(Exercise instructions) Copy the items below verbatim, from the line with "Identify the location of help-button." to the line with "tree-item: Test.cs is", both included, and nothing else.

··· Data for analysis

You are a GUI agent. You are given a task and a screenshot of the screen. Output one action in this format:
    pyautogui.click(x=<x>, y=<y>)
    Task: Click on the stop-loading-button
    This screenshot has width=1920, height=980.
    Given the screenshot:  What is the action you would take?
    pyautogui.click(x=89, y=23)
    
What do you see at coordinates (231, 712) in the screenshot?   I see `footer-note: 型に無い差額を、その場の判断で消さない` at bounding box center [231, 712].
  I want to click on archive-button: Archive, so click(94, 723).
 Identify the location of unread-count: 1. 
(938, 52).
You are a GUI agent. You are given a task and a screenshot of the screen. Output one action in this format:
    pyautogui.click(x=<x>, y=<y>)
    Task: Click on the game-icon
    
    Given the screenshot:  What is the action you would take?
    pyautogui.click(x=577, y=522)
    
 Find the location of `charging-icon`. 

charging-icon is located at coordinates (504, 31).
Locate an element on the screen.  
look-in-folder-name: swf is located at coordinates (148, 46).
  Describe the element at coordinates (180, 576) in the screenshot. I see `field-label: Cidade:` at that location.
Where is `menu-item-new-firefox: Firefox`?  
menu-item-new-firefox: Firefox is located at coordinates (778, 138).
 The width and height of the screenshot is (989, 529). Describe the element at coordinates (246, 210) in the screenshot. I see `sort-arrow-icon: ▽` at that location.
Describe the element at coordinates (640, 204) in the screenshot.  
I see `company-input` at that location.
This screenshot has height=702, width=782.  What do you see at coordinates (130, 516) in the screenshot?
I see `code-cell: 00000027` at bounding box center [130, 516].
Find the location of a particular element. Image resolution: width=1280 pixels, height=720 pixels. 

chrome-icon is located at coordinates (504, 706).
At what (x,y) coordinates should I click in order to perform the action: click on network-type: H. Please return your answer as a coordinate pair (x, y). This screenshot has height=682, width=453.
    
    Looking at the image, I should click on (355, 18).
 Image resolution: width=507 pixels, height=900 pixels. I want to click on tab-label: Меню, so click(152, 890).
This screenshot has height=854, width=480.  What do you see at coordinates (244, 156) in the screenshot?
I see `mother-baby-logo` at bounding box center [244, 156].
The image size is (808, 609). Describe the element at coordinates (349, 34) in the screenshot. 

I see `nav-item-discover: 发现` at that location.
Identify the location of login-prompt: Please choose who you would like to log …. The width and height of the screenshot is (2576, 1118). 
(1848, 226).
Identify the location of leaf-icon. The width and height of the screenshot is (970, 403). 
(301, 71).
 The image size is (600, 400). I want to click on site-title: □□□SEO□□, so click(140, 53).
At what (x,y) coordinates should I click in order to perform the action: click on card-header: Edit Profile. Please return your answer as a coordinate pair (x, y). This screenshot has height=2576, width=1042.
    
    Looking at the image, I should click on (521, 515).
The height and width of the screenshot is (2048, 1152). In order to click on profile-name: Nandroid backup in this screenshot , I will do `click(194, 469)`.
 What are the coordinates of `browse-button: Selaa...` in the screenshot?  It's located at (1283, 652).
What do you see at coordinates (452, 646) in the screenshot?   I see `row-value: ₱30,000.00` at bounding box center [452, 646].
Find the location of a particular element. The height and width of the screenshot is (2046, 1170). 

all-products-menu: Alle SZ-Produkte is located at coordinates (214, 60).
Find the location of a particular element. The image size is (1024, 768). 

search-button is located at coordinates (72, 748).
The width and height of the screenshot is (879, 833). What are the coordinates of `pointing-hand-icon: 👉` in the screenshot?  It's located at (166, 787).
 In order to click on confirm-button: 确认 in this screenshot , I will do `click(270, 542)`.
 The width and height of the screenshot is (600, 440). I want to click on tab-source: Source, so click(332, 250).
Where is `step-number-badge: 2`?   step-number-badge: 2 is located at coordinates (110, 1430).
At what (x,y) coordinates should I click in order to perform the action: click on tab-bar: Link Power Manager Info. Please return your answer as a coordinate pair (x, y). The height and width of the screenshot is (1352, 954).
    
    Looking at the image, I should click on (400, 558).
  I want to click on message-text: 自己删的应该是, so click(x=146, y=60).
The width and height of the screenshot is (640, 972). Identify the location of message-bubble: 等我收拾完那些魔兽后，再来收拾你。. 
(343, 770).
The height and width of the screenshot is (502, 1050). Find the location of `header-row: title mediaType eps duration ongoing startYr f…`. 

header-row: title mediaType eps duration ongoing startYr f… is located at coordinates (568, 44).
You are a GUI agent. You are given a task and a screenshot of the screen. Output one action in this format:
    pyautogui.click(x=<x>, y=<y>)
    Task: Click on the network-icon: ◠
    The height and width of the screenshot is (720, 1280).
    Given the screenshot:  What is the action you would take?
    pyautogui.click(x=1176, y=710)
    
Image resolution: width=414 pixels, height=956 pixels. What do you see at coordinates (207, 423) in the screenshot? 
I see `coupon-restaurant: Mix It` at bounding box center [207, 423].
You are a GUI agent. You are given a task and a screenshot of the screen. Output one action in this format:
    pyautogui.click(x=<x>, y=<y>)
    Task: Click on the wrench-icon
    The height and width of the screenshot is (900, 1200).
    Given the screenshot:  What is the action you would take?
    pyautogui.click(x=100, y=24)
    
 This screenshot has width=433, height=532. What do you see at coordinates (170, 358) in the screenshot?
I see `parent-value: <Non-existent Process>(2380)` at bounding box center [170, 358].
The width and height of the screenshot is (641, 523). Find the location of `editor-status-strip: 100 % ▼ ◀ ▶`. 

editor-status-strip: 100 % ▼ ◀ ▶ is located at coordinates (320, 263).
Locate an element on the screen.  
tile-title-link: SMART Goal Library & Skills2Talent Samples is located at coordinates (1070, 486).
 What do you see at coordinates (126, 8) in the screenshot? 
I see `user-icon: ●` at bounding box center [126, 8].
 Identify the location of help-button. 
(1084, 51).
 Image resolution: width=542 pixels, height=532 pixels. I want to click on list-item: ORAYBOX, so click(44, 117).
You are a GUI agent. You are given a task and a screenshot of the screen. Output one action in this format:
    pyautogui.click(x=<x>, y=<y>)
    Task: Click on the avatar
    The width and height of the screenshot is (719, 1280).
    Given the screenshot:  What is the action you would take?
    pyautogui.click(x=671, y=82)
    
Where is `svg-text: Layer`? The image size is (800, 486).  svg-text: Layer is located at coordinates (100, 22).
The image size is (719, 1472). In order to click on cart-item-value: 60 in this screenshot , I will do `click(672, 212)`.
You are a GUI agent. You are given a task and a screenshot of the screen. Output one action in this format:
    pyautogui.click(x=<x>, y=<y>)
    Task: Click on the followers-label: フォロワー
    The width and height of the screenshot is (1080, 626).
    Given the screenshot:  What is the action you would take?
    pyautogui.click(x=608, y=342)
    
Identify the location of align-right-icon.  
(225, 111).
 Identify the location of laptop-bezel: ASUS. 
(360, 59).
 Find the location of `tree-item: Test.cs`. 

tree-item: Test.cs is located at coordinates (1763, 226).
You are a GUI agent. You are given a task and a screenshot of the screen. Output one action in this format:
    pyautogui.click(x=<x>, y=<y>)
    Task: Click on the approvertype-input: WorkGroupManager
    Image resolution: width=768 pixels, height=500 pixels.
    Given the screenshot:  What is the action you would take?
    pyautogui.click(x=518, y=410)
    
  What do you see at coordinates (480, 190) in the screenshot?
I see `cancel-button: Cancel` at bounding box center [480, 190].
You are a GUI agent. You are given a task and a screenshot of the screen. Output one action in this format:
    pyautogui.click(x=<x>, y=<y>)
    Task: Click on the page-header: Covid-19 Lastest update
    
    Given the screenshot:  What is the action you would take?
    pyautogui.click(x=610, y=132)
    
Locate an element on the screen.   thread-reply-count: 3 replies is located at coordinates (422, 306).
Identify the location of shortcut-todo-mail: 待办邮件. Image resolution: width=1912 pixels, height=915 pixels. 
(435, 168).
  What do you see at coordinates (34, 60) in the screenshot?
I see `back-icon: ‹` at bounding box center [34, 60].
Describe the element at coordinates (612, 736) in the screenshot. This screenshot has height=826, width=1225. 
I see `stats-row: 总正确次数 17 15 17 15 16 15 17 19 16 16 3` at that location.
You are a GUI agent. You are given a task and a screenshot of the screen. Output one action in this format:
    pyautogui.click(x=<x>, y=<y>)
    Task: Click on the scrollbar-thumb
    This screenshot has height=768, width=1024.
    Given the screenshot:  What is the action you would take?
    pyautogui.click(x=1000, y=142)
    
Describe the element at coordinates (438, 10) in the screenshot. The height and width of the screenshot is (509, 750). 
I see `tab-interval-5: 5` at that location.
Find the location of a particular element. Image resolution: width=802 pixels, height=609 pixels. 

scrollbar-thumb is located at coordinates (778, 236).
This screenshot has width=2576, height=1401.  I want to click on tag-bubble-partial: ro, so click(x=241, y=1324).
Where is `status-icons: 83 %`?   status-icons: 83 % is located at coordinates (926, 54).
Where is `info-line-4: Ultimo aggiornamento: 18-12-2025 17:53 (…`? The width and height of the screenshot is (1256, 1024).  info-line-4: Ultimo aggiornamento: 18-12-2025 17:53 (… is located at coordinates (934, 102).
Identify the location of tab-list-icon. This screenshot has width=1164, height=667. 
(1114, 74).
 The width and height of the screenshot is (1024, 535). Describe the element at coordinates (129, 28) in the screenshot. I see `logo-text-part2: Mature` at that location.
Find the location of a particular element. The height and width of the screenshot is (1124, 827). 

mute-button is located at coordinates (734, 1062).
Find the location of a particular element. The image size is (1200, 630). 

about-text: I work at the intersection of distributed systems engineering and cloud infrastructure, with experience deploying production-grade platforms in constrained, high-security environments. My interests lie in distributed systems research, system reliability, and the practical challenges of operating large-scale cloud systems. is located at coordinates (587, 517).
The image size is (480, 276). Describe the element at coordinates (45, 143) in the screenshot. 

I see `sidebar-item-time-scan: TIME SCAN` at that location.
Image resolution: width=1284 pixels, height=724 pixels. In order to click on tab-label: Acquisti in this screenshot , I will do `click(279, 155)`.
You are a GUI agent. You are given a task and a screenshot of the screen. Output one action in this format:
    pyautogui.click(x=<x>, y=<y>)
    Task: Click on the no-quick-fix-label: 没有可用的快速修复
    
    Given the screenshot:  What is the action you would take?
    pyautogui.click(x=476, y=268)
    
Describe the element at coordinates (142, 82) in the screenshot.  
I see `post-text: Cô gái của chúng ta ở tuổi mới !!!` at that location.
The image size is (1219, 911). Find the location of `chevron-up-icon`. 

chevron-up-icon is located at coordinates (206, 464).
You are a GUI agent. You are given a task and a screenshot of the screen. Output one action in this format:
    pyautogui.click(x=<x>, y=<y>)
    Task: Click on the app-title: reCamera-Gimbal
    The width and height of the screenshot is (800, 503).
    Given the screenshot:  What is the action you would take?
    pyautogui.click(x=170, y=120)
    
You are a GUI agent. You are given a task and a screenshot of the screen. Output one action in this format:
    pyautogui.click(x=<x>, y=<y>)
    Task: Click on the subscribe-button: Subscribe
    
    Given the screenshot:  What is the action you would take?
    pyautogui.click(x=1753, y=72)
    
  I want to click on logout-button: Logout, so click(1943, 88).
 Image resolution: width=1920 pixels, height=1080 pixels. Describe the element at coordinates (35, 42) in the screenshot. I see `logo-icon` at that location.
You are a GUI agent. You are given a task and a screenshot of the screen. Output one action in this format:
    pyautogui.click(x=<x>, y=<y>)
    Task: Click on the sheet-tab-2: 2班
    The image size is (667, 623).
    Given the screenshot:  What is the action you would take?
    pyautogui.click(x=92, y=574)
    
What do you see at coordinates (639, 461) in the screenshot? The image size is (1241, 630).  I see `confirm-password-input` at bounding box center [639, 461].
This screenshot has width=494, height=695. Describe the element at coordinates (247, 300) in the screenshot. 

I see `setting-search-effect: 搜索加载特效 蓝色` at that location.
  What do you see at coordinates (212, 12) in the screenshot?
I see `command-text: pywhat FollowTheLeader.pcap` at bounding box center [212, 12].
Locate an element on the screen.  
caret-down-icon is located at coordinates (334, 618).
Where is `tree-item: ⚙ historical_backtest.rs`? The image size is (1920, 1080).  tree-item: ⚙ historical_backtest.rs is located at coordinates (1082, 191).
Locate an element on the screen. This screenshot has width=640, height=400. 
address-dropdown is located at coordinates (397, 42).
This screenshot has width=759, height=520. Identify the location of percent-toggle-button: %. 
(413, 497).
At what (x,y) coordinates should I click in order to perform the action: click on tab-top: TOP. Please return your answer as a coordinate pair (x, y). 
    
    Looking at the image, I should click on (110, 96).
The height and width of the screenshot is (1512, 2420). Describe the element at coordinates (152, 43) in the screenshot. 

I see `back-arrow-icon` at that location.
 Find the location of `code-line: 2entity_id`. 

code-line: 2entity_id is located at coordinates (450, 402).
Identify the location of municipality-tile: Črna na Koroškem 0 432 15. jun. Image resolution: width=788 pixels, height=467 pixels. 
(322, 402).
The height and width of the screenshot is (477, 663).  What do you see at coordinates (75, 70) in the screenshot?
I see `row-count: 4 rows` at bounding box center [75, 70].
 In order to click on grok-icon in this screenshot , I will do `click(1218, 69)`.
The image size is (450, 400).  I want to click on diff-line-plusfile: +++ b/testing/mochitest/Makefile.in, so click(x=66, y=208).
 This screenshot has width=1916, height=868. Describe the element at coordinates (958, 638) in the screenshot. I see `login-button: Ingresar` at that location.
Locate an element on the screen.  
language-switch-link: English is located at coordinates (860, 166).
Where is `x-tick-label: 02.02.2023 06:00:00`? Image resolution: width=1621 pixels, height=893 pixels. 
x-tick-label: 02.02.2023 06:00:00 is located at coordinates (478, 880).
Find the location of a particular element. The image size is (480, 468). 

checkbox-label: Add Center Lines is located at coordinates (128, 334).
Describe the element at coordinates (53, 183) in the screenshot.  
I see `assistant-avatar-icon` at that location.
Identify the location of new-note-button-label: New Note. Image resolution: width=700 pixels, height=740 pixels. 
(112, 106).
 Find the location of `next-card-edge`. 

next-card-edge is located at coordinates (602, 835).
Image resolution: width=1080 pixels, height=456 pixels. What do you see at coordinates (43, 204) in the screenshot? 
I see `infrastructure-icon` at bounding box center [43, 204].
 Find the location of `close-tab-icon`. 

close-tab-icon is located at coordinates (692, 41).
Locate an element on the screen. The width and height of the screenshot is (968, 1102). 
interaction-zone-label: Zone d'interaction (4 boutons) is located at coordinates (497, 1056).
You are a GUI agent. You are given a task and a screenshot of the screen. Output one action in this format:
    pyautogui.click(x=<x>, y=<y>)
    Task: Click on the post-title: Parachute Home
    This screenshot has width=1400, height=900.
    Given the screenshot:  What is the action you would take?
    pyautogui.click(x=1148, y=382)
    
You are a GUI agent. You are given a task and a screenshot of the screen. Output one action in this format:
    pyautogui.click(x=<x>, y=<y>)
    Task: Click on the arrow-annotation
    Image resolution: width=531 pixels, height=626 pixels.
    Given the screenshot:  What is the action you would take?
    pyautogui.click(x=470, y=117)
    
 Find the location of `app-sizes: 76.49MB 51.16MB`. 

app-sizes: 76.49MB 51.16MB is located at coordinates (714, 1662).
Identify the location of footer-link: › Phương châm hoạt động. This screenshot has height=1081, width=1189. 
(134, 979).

······

(Answer for the task)
 Identify the location of help-button. 
(1084, 51).
 Image resolution: width=542 pixels, height=532 pixels. I want to click on list-item: ORAYBOX, so click(44, 117).
You are a GUI agent. You are given a task and a screenshot of the screen. Output one action in this format:
    pyautogui.click(x=<x>, y=<y>)
    Task: Click on the avatar
    The width and height of the screenshot is (719, 1280).
    Given the screenshot:  What is the action you would take?
    pyautogui.click(x=671, y=82)
    
Where is `svg-text: Layer`? The image size is (800, 486).  svg-text: Layer is located at coordinates (100, 22).
The image size is (719, 1472). In order to click on cart-item-value: 60 in this screenshot , I will do `click(672, 212)`.
You are a GUI agent. You are given a task and a screenshot of the screen. Output one action in this format:
    pyautogui.click(x=<x>, y=<y>)
    Task: Click on the followers-label: フォロワー
    The width and height of the screenshot is (1080, 626).
    Given the screenshot:  What is the action you would take?
    pyautogui.click(x=608, y=342)
    
Identify the location of align-right-icon.  
(225, 111).
 Identify the location of laptop-bezel: ASUS. 
(360, 59).
 Find the location of `tree-item: Test.cs`. 

tree-item: Test.cs is located at coordinates (1763, 226).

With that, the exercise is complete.